* **WHAT TO PRODUCE**:
Stopping at the line that holds "Open the 默认字号", repeat the lines below exactly, starting from the very first and including that final line.

* **RECORDED INFORMATION**:
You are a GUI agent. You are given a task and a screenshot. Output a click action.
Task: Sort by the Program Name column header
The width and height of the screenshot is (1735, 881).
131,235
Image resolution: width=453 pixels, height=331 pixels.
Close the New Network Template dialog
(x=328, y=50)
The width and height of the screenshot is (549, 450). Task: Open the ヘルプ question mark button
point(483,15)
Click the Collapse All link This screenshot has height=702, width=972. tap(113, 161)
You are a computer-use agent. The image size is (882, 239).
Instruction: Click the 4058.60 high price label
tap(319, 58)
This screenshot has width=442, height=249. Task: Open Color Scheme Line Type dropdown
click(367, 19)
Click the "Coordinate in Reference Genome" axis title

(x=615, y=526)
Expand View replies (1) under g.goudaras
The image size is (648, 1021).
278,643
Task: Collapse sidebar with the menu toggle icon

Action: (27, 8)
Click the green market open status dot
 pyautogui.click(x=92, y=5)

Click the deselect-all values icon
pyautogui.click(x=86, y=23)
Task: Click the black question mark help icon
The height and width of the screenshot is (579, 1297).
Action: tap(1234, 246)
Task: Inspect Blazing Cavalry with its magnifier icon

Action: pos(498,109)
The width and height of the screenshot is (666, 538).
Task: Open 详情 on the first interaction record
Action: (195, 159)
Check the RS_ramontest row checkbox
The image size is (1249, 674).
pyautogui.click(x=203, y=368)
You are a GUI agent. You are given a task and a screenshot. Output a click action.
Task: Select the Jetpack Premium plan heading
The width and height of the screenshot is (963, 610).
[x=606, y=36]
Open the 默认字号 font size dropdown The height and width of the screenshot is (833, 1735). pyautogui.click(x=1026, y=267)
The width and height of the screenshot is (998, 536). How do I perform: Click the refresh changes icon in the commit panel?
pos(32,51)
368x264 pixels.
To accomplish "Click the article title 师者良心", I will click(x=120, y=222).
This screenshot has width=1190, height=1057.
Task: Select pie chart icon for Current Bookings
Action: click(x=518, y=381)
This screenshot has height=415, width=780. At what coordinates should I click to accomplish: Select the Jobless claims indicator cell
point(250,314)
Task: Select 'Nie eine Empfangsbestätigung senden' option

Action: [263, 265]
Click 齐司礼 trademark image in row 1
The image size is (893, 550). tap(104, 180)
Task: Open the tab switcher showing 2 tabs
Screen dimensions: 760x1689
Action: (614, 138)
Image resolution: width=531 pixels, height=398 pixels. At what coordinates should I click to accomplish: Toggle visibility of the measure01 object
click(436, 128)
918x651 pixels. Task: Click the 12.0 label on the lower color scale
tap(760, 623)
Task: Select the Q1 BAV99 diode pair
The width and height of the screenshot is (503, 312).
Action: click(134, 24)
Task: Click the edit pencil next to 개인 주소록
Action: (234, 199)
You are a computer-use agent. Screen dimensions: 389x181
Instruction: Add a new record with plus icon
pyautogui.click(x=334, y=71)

* **TASK RESULT**:
You are a GUI agent. You are given a task and a screenshot. Output a click action.
Task: Sort by the Program Name column header
The width and height of the screenshot is (1735, 881).
131,235
Image resolution: width=453 pixels, height=331 pixels.
Close the New Network Template dialog
(x=328, y=50)
The width and height of the screenshot is (549, 450). Task: Open the ヘルプ question mark button
point(483,15)
Click the Collapse All link This screenshot has height=702, width=972. tap(113, 161)
You are a computer-use agent. The image size is (882, 239).
Instruction: Click the 4058.60 high price label
tap(319, 58)
This screenshot has width=442, height=249. Task: Open Color Scheme Line Type dropdown
click(367, 19)
Click the "Coordinate in Reference Genome" axis title

(x=615, y=526)
Expand View replies (1) under g.goudaras
The image size is (648, 1021).
278,643
Task: Collapse sidebar with the menu toggle icon

Action: (27, 8)
Click the green market open status dot
 pyautogui.click(x=92, y=5)

Click the deselect-all values icon
pyautogui.click(x=86, y=23)
Task: Click the black question mark help icon
The height and width of the screenshot is (579, 1297).
Action: tap(1234, 246)
Task: Inspect Blazing Cavalry with its magnifier icon

Action: pos(498,109)
The width and height of the screenshot is (666, 538).
Task: Open 详情 on the first interaction record
Action: (195, 159)
Check the RS_ramontest row checkbox
The image size is (1249, 674).
pyautogui.click(x=203, y=368)
You are a GUI agent. You are given a task and a screenshot. Output a click action.
Task: Select the Jetpack Premium plan heading
The width and height of the screenshot is (963, 610).
[x=606, y=36]
Open the 默认字号 font size dropdown The height and width of the screenshot is (833, 1735). pyautogui.click(x=1026, y=267)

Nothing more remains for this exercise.